Tell me what you like, what you hate, what needs polish, or anything else that comes to mind.
Try Signcrafting
- You'll be given 2 random starting abilities (guns), so just refresh the page if you didn't like the ones you got.
- Run around and open chests to pick up Signs; you also get a Sign at the end of each level.
- Press Tab to open or close your signcrafting UI and click with the mouse to move Signs around.
Known issues:
- It's hard to tell which Signs are "newly picked up" vs which you already had. Ideas welcome!
- Not all Signs have Action modes right now - I still have a few more bullets and whatnot to dream up.
- Tooltips will say "X damage per level" but you can't level up Signs right now (still figuring out if that should still be a thing).
- Right now you always use the "angular" view for the signcrafting tree, but some people like the linear tree better - I will add a toggle in future probably.
Wild Future Ideas
I've got plenty more to experiment with, so watch this space!
- Try out more ability types, which should all be customizable via Signs too:
- adding event-based skills back in, like "trigger this Sign when I get damaged"
- mobility skills like dash/teleport/grappling hook/jump pack that trigger Signs
- drones, turrets, mines and other skills that trigger action Signs for you
- melee attacks - Signs which are focused on close range high risk, high reward gameplay
- Try out Signs having a third "Passive" mode, like traditional roguelike perks, because why not triple my workload?
- What if you could trigger an ability from another ability?

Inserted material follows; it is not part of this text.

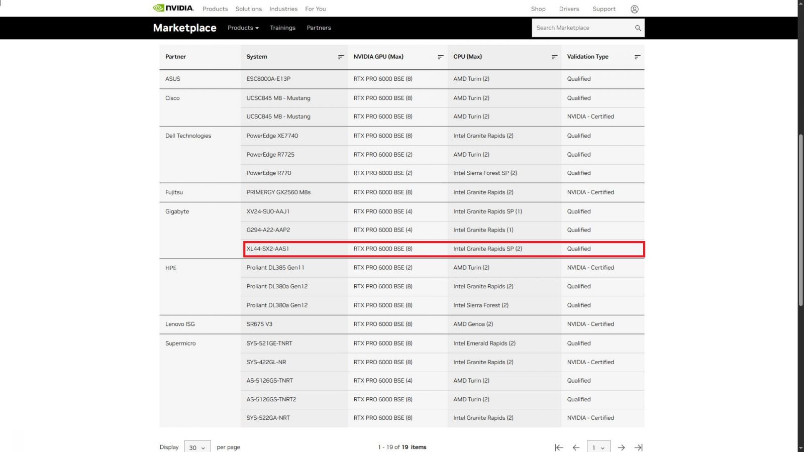Open the user account icon
Viewport: 804px width, 452px height.
click(x=635, y=9)
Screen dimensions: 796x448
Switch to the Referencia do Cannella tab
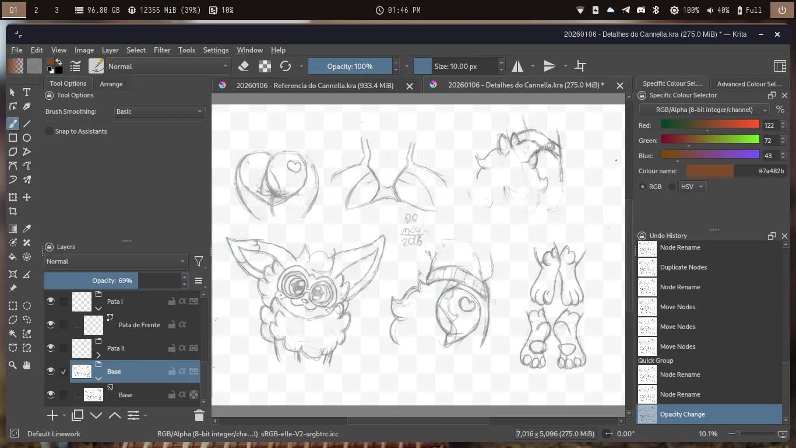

And other totally insane other ideas that just might be fun. 5
It was kinda like Noita's wandcrafting, but more flexible and maybe a little less obtuse?
Compared to Noita, you put projectile perks before modifier perks (that made more sense to me), perks had levels (like Risk of Rain) so you could split and combine them to control the strength of their effects, you could trigger perks when you get damaged/healed/etc, there was no draw pile or shuffle or discard or wrapping mechanics, and instead of mana you have ammo.
But you know, still pretty clearly Noita-inspired.
Dangerous Signs, Signs of Danger, geddit? I know, I know puns are the lowest form of humour (if you don't think of them first).
Well, ex-Noita players understood it immediately, of course. But I want the game to be approachable for new players too.
The game did playtest a whole lot better when projectile and modifier Signs automatically got applied to the current gun - but bypassing the whole ability customization system is hardly a fix.
Programmer-gamer friends: ever notice how a skill tree looks kinda like an abstract syntax tree? Yeah.